◆ DESCRIPTION OF THE TASK: In the article on home Internet bandwidth, how much data per hour can streaming high definition video use?

There are a few big bandwidth thieves you may not have considered and probably are regularly in action, now that the whole family is at home all day. It’s important to figure out what uses a lot of data and what doesn’t. Checking your email won’t do much, but if your kids are playing video games and watching Netflix while you’re trying to work, there could be a problem.
What is Internet bandwidth?
Understanding what causes slower Internet speeds can help you identify what daily activities you and your family participate in that causes problems, especially if you are fortunate enough to be able to work from home.
The maximum data transfer rate of an Internet connection and the measure of how much data can be sent in a specific period of time is what is referred to as bandwidth. In simple terms, Internet service with a higher bandwidth is faster and performs better than Internet service with lower bandwidth.
So, right out of the gate, if you live in a rural community it’s likely you have lower bandwidth than if you live in the city with fibre to your home. Here are a few ways you can stop chewing up your precious bandwidth at home.
Video streaming is dragging you down.
With the kids home from school, many of them are taking online activity to another level. Netflix, YouTube and any other video streaming services, along with video games and video conferencing with friends is chewing up your bandwidth and slowing down performance.
Streaming TV and movies use 1 gigabyte of data per hour for each stream of standard definition video and up to 3 gigabytes of data per hour for high definition video.
Check your streaming service to see how you can change your data usage settings. Netflix offers four data use settings, low, medium, high and Auto allowing you to limit your resolution and bandwidth use.
You can also adjust your settings to limit your output box so you aren’t streaming in 4k. For example, on Apple TV and Android TV devices they allow you to drop your output back down to 1080p to reduce your bandwidth use.
Video games are another big data hog, especially when you are downloading new games. You may want to ask the kids to save it for later.
Like listening to music while you work? Don’t stream it.
You probably don’t think much about bandwidth when you’re listening to your favourite playlist on Spotify or streamed from your favourite radio station online, but it’s eating up your bandwidth and slowing down your service.
If you want to conserve your bandwidth, stick to your iTunes playlist, mp3 files, or go old school and get out your CD player and disc library.
If you or your family are scrolling through Facebook and Instagram on a regular basis, or any other social media app that auto-plays video, your bandwidth is getting chewed up.
There are ways to change the settings on your social media apps to ensure videos never auto-play, and you aren’t uploading content in high definition.
Monitor your use to identify what exactly is consuming your bandwidth
Use your router to monitor your bandwidth. It takes into account data use from every device and allows you to determine what device is using up all the bandwidth. Is someone Face-Timing a friend, which is slowing down your Internet speed when you need to work? Your router can tell you who the culprit is and help you narrow down where your bandwidth is being used. Most routers with parental controls give you an option to limit Internet access to specific hours. If your children are avid gamers, you can always setup a separate network and throttle back the bandwidth to an appropriate level.
While there is no definitive timeline for how long we will be maintaining physical distancing, for now, having the whole family share bandwidth during the day is the new normal. These tools can help you maximize your Internet speeds while we do our part to flatten the curve.

◆ GIVEN MATERIAL:
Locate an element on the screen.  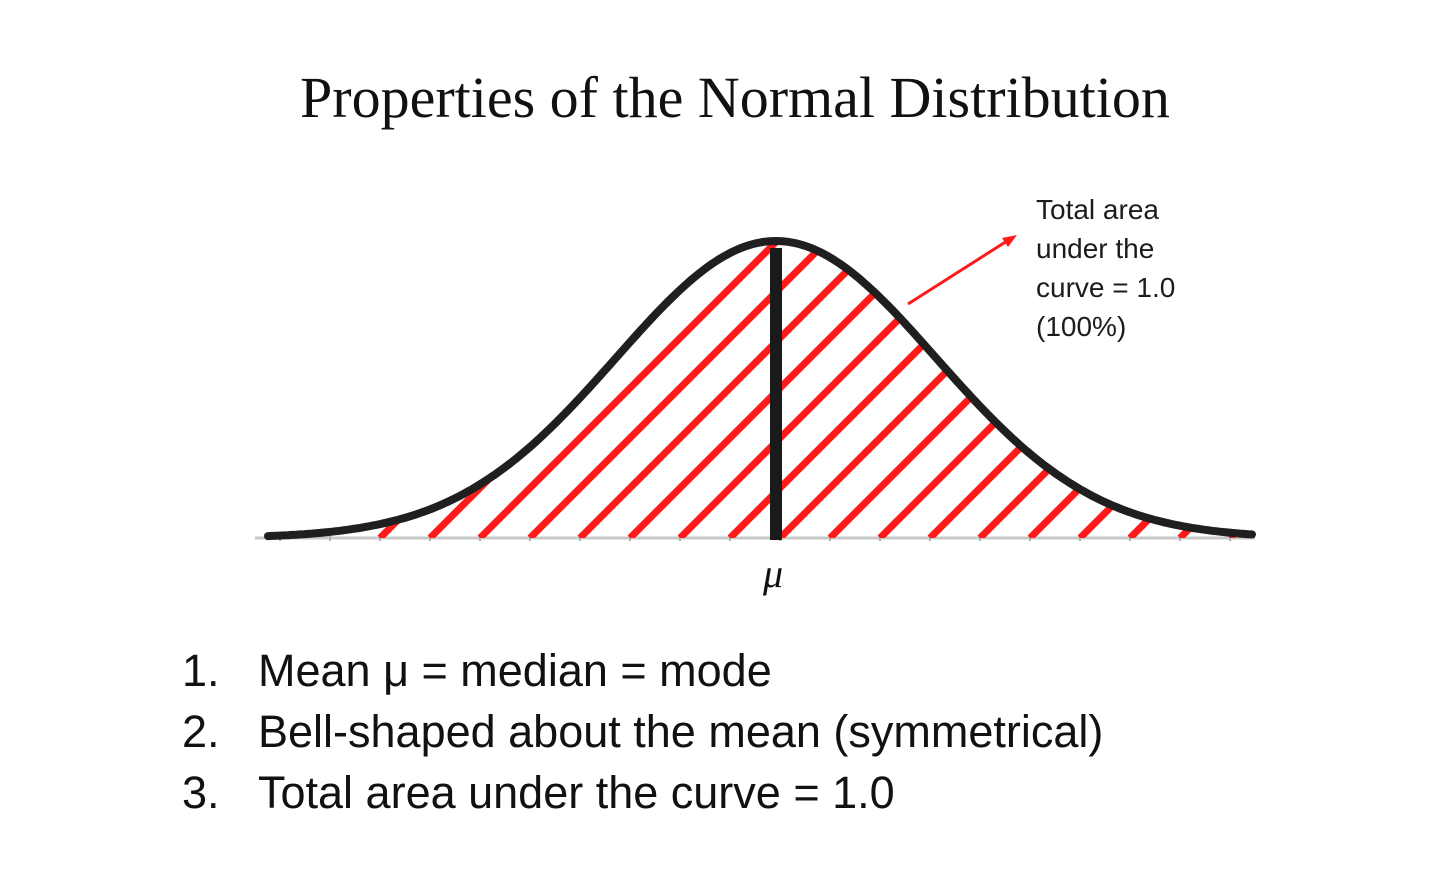
property-number: 3. is located at coordinates (201, 792).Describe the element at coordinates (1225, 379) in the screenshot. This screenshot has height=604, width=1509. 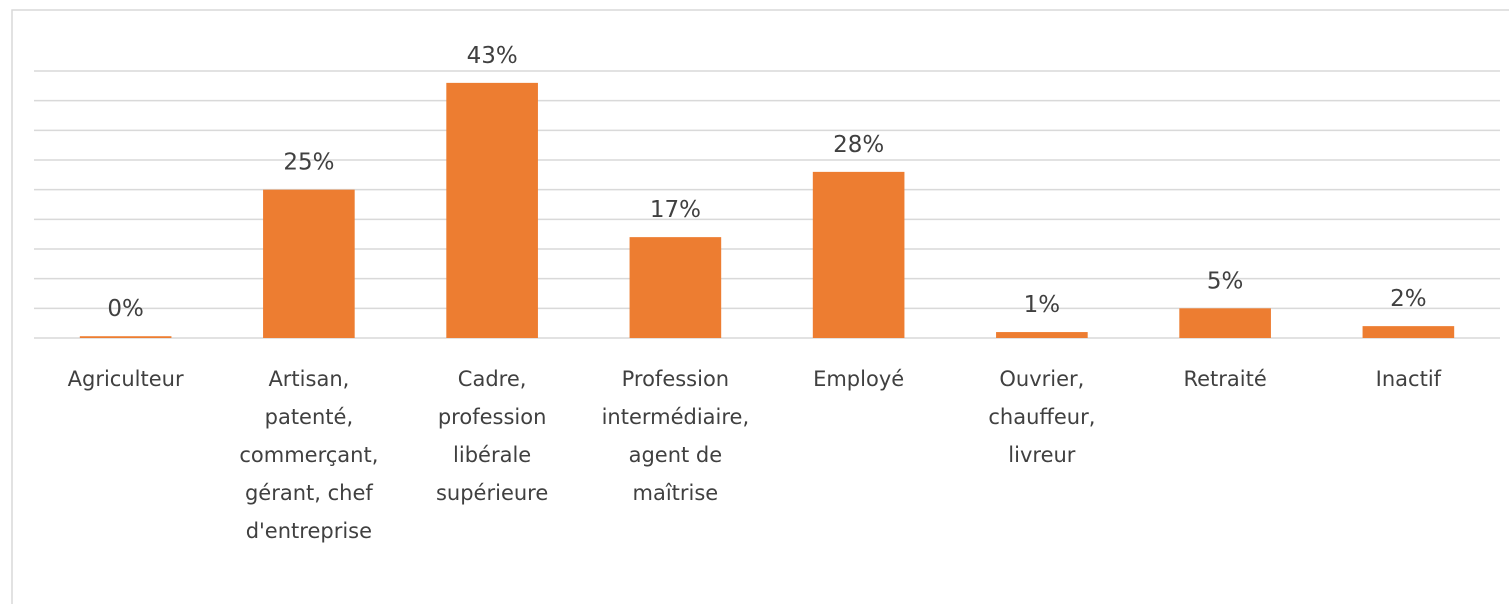
I see `x-tick-label: Retraité` at that location.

◆ FINISHED TASK: Up to 3 gigabytes of data per hour.